/deep_disfluency

Deep Learning systems for training and testing disfluency detection and related tasks on speech data.

Primary LanguagePythonMIT LicenseMIT

Deep Learning Driven Incremental Disfluency Detection

Code for Deep Learning driven incremental disfluency detection and related dialogue processing tasks.

Functionality

The deep disfluency tagger consumes words (and optionally, POS tags and word timings) word-by-word and outputs xml-style tags for each disfluent word, symbolising each part of any repair or edit term detected. The tags are:

<e/> - an edit term word, not necessarily inside a repair structure

<rms id=“N”/> - reparandum start word for repair with ID number N

<rm id=“N”/> - mid-reparandum word for repair N

<i id=“N”/> - interregnum word for repair N

<rps id=“N”/> - repair onset word for repair N (where N is normally the 0-indexed position in the sequence)

<rp id=“N”/> - mid-repair word for repair N

<rpn id=“N”/> - repair end word for substitution or repetition repair N

<rpndel id=“N”/> - repair end word for a delete repair N

Every repair detected or in the gold standard will have at least the rms, rps and rpn/rpndel tags, but the others may not be present.
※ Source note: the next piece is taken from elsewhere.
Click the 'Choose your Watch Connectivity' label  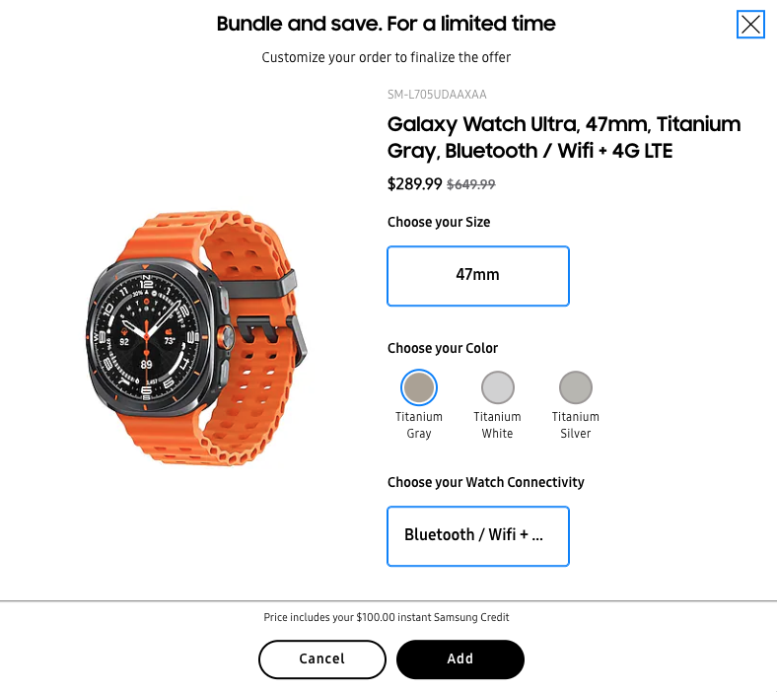click(486, 482)
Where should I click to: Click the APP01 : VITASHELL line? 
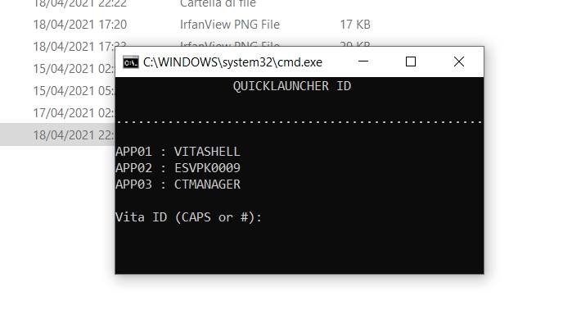tap(178, 152)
Some example output on Switchboard utterances is as below, where <f/> is the default tag for a fluent word:

	4617:A:15:h		1	uh          	UH	    <e/>
    				2	i	        PRP	    <f/>
    				3	dont	    	VBPRB	    <f/>
    				4	know	    	VB	    <f/>
    				
	4617:A:16:sd		1	the         	DT          <rms id="1"/>
    				2	the	        DT	    <rps id="1"/><rpn id="1"/>
    				3	things	    	NNS	    <f/>
    				4	they	    	PRP	    <f/>
    				5	asked	    	VBD         <f/>
    				6	to	        TO	    <f/>
    				7	talk	    	VB	    <f/>
    				8	about	    	IN          <f/>
    				9	were	    	VBD	    <f/>
    				10	whether	    	IN	    <rms id="12"/>
    				11	the	        DT	    <rm id="12"/>
    				12	uh	        UH	    <i id="12"/><e/>
    				13	whether	    	IN	    <rps id="12"/>
    				14	the	        DT	    <rpn id="12"/>
    				15	judge	    	NN	    <f/>
    				16	should	    	MD	    <f/>
    				17	be	        VB	    <f/>
    				18	the	        DT	    <f/>
    				19	one	        NN	    <f/>
    				20	that	    	WDT	    <f/>
    				21	does	    	VBZ	    <f/>
    				22	the	        DT	    <f/>
    				23	uh	        UH	    <e/>
				24	sentencing	NN	    <f/>

Setup and basic use

To run the code here you need to have Python 2.7 installed, and also pip.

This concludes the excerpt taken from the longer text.